CEO cuts own pay to pay employees more!

It could be a story straight out of Ripley's Believe it or Not.

A CEO of a small company in the US has decided to cut his own pay from $1 million to $70,000 and will dip into his company's profits so that he can pay his employees more. His objective: to raise the minimum wage in his company to $70,000 over the next three years.

What's special about the figure of $70,000? Well, it turns out that upto $70,000, extra money adds to one's happiness.

To me, what's striking about the CEO's act is that it drives home a basic point about corporate pay: what those at the top earn is often at the expense of what those at the bottom earn. CEOs lobby to keep minimum wages low. They ensure that unions are kept weak. They fire workers in droves and use some of the savings to boost their own pay.

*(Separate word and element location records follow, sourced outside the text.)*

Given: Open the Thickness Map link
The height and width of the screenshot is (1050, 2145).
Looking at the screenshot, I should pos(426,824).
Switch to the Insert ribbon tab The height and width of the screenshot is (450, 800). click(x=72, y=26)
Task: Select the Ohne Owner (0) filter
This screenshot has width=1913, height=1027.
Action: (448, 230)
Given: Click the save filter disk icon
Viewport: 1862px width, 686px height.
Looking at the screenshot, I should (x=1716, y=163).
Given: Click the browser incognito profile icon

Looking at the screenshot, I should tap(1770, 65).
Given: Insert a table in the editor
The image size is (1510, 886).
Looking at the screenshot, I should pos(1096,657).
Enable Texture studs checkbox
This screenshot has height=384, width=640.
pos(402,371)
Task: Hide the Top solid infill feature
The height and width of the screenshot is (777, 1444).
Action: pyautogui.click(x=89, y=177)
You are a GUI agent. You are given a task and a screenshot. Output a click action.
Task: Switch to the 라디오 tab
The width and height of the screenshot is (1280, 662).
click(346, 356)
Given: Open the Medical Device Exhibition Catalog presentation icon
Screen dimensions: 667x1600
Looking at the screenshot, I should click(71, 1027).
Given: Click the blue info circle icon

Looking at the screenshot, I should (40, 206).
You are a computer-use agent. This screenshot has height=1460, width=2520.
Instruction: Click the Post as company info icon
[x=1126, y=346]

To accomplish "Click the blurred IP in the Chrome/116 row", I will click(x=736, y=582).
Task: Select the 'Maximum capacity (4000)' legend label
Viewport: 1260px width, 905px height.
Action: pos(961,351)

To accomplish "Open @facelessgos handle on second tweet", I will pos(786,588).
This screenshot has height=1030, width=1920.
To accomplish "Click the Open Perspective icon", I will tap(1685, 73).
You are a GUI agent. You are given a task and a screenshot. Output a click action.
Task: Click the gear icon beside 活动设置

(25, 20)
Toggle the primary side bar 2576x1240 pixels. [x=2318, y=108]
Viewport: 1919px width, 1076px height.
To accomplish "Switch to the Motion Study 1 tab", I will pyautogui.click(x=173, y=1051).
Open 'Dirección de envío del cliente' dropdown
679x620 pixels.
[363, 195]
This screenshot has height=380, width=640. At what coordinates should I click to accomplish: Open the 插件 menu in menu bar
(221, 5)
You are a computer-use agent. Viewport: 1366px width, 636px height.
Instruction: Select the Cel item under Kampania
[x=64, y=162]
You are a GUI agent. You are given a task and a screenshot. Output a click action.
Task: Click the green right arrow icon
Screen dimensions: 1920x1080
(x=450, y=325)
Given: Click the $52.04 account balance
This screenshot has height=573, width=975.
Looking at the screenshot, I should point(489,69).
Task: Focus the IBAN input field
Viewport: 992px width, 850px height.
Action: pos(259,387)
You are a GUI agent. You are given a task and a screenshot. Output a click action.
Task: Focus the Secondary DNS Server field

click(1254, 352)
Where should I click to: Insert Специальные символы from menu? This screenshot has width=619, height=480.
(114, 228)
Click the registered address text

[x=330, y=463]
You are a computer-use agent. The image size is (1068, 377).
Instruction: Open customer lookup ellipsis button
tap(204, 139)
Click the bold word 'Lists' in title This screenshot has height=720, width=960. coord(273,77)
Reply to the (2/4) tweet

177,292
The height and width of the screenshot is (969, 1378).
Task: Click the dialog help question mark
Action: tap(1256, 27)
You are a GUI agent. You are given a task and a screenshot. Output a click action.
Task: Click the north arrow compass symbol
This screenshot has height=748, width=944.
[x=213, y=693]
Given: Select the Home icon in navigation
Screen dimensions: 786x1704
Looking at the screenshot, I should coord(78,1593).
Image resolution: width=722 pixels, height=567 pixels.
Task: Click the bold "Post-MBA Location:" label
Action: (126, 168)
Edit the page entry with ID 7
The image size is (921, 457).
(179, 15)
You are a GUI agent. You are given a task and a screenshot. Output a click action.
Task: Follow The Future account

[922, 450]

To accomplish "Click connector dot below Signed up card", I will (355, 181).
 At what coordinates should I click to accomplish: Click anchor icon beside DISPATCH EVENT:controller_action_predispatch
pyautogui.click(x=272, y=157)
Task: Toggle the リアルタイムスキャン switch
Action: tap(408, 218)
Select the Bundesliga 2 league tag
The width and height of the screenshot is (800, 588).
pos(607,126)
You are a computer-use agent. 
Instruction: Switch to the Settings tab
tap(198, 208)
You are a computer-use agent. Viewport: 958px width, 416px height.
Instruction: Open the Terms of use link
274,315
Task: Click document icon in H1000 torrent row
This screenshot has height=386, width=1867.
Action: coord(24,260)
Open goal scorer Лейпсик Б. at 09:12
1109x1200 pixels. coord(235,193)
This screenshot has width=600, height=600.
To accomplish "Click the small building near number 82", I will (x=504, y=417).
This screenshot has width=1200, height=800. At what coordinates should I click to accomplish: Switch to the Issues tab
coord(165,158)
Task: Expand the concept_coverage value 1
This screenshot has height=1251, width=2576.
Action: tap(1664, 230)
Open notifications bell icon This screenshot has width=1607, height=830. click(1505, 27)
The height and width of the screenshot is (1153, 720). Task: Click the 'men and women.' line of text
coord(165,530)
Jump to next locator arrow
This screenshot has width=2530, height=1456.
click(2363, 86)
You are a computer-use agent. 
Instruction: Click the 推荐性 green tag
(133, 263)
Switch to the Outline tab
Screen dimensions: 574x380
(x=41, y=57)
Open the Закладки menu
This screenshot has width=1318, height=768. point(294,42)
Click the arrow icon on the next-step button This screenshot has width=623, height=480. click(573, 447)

They move operations to low-cost economies so that US workers lose their negotiating power.

The result is that the ratio of CEO pay to worker pay has risen from 20:1 in 1965 to 296:1 in 2013. The average CEO pay in the top 350 US companies was $15.2 mn. High CEO pay goes hand in hand with enormous inequality in pay. As the New York Times story, referenced above, notes, the SEC has been reluctant to make it mandatory for US companies to disclose the ratio the highest to lowest pay in US companies.

The story also cites Peter Drucker's norm of 20:1 for the ratio of the highest to lowest pay in a company. In India, the ratio is even higher. I wonder what the ratio is at Infosys where Vishal Sikka is paid more than Rs 30 crore. Would it be 1000:1? And this is the company where N R Narayana Murthy was not long ago talking about a ratio of 20:1 or 25:1 as an acceptable level of disparity in pay!

1 comment:

2jaipm said...

So very refreshing...many thanks for sharing. Feeling happy after reading this.